Although those are some of my favourite moments so far, the whole show has been excellent. The production is really well done. The show is narrated by Cecil Baldwin, who manages to strike the perfect tone for it. Combine Cecil’s narration with the atmospheric music layered in the background, and the complete effect is by turns amusing, and darkly disturbing. Often it’s both at once, and it’s always, always surreal. Another aspect of it that I really enjoy is the “Weather Report” segments. A little after the halfway point in each episode the narrator announces that it is time for the weather, at which point a song is played that has been chosen by the creators to be featured for that episode. While not all of them have been to my liking, it’s an interesting way to find new indie music.
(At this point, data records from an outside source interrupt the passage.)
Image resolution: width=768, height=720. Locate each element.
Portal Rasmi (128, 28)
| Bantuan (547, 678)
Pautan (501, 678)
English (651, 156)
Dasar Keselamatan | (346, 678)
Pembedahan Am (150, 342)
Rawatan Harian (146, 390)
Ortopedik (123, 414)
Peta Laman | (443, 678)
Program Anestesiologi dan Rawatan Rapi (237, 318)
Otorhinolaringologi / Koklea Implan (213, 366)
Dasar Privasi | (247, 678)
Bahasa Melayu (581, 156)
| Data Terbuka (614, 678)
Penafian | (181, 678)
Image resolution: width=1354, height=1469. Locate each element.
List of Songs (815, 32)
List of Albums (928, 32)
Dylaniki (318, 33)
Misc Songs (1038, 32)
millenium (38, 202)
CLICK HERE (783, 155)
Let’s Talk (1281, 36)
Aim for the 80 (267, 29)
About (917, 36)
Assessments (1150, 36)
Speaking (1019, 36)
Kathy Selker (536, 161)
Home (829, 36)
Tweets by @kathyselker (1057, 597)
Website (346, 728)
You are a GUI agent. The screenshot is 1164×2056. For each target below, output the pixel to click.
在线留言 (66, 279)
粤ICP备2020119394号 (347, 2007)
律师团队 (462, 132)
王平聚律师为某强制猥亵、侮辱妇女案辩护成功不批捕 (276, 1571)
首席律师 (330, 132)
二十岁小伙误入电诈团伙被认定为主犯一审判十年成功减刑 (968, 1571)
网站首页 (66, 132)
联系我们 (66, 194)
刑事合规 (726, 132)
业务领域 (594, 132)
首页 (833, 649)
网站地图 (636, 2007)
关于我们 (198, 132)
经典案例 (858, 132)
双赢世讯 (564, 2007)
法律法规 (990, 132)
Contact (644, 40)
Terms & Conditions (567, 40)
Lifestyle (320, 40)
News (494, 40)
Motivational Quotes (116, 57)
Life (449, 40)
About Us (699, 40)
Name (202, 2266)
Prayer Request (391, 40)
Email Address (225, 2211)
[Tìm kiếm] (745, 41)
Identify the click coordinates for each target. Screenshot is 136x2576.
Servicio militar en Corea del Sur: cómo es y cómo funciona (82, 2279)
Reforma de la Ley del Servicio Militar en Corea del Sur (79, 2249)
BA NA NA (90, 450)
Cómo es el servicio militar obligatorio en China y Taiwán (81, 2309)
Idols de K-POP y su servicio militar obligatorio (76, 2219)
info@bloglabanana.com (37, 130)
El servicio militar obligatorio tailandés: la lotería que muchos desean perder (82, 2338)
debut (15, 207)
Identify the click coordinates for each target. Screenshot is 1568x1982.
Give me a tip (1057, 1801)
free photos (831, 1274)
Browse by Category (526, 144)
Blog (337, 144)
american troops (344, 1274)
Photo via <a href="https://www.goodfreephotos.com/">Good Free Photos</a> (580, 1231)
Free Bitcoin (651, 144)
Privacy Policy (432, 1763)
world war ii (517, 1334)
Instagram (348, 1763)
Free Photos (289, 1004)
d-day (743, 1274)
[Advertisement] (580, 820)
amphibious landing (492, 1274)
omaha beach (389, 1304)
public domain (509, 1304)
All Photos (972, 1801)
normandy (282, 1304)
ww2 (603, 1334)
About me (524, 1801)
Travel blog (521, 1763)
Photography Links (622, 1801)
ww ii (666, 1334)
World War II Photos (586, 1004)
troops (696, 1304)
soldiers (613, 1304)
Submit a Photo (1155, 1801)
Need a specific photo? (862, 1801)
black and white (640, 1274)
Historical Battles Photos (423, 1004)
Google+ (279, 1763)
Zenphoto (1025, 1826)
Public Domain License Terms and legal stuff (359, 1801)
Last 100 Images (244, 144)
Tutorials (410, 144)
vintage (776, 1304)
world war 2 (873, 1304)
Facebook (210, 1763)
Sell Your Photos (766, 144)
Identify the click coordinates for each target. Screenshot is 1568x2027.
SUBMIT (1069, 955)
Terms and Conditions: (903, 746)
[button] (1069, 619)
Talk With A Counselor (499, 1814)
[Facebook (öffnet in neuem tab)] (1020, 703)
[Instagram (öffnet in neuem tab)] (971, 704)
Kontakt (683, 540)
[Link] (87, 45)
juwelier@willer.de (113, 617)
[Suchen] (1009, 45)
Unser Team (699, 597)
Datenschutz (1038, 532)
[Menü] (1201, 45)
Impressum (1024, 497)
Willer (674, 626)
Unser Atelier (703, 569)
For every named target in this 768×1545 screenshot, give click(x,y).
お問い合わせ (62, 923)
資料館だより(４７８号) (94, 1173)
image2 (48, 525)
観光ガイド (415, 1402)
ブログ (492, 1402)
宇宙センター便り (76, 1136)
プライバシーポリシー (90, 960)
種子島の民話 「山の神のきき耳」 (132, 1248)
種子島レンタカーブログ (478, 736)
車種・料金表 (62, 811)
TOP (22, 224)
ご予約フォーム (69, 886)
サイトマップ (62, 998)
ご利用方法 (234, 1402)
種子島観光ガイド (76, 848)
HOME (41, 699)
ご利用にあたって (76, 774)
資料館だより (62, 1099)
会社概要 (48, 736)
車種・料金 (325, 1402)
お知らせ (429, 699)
Of course, I wouldn’t be posting this unless I could tie it back into gaming somehow. Thankfully, in this case, it’s easy. While listening to the show, I started to realise that the town of Night Vale would make a perfect setting for a game. Ideally I’d want to run it as a mix of subtle horror/sci-fi and humour, with a focus on investigation. The system needs to be one that focuses more on story than mechanics. My first thought was to use World of Darkness, keeping the player characters as mortals. While this would work well, WoD does have a lot of combat involved, though it is far more cinematic and far less complicated than Pathfinder or D&D combat. Given that I want to have a strong focus on investigation and role playing, and very little combat (or dice rolling in general), another option could be to use the FATE or FUDGE systems. These systems have a very strong focus on role playing over rules, and allow for a minimum of rolling. They are extremely flexible systems, almost completely customisable to allow for any level of complexity you want. I’d probably use FATE, because I’m a little more familiar with it, but it’s still very similar to FUDGE, which is to be expected given that it is a system that was derived from FUDGE in the first place. \
If I was to run this game, I’d probably try and work parts of the actual podcast into the game, queuing up the appropriate parts to play for the group. It could be used to set scenes, or provide little bits of background information for the players. Sadly getting this up and running is probably a bit of a pipedream at the moment, given that I’m still trying to get my homebrew Pathfinder written, and am also trying to get involved in some games that I can actually play in at the moment rather than running. I’d really rather avoid burning out on GMing again, which has happened to me before. Still, one day.
Anyway, I highly recommend giving Welcome to Night Vale a listen. If you like quirky, funny and somewhat disturbing tales, you might just like it.
That’s it from me for now. Take it easy, and keep the dice rolling.
Written while listening to Welcome to Night Vale (come on, surely it can’t be that surprising). Seriously, go and check it out right now. The link’s up in the second paragraph of this update, but in case you’re feeling to lazy to scroll up, here it is again: Welcome to Night Vale
If you enjoy it, and can afford to, please support the creators by making a donation so that they can keep producing it. I’ll be making a donation next pay day.